A woman sitting next to me by a pool at a Santiago hotel one day was an American --a Marxist-Leninist, she called herself. I asked her to watch my belongings while I went swimming. "Cubans don't steal," she said angrily, disgusted by my request.

Castro is less optimistic about the ability of any revolution to create a "new socialist man." He is also more of a realist. Publicly he has acknowledged the difficulty involved in supplanting old attitudes, which he calls "hangovers form the capitalist value system." Even though the revolution has managed to change the foundation of society from one of competition to cooperation, stealing from the government at the expense of fellow workers persists.

In a speech to the Cuban congress last July, Castro said that some Cuban workers, particularly in the service industries where performance is difficult to evaluate, have responded to the lack of immediate material incentives by simply goofing off: waitresses shuffle their feet while customers wait, and bus drivers omit stops. Despite the fact that some continue to exploit the system, Cubans are proud that they have "reclaimed their country" from the American interests that have dominated the region since 1898. Today Havana is a Cuban city. Havana in the fifties was an American sailor's brothel; a friend who was in the marines at that time told me that he and his friends considered Havana "one long chain of wild nights." Lest Cubans forget, a reminder is kept in the museum at the Moncada garrison, where the revolution lost its first men. It is a photograph of a drunken American sailor urinating on the statue of Jose Marti, Cuba's most revered hero.

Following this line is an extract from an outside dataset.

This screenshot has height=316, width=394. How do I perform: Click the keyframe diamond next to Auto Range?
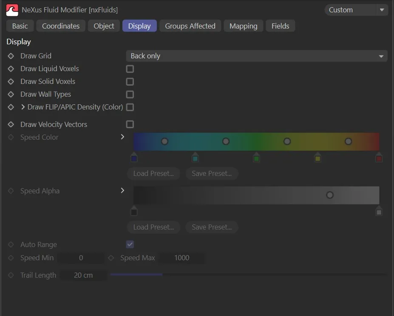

But at what price has Cuba been reclaimed for Cubans? Every day Cuba receives nearly two million dollars in aid from the Soviet Union, which supplies the country with oil at half the world market price. Although Cuban society has been transformed internally, Cuba is still dependent on a foreign power. In fact, what has not often been mentioned in the recent furor over the presence of Soviet troops is that Cuba actually has forces of both superpowers on its territory: the U.S. continues to operate a naval base at Guantanamo. The native strength of the Cuban people and their achievements in only two decades seem to offer hope that this small island of 10 million will eventually be able to free itself from the role of shuttlecock in a super-powered game of badminton.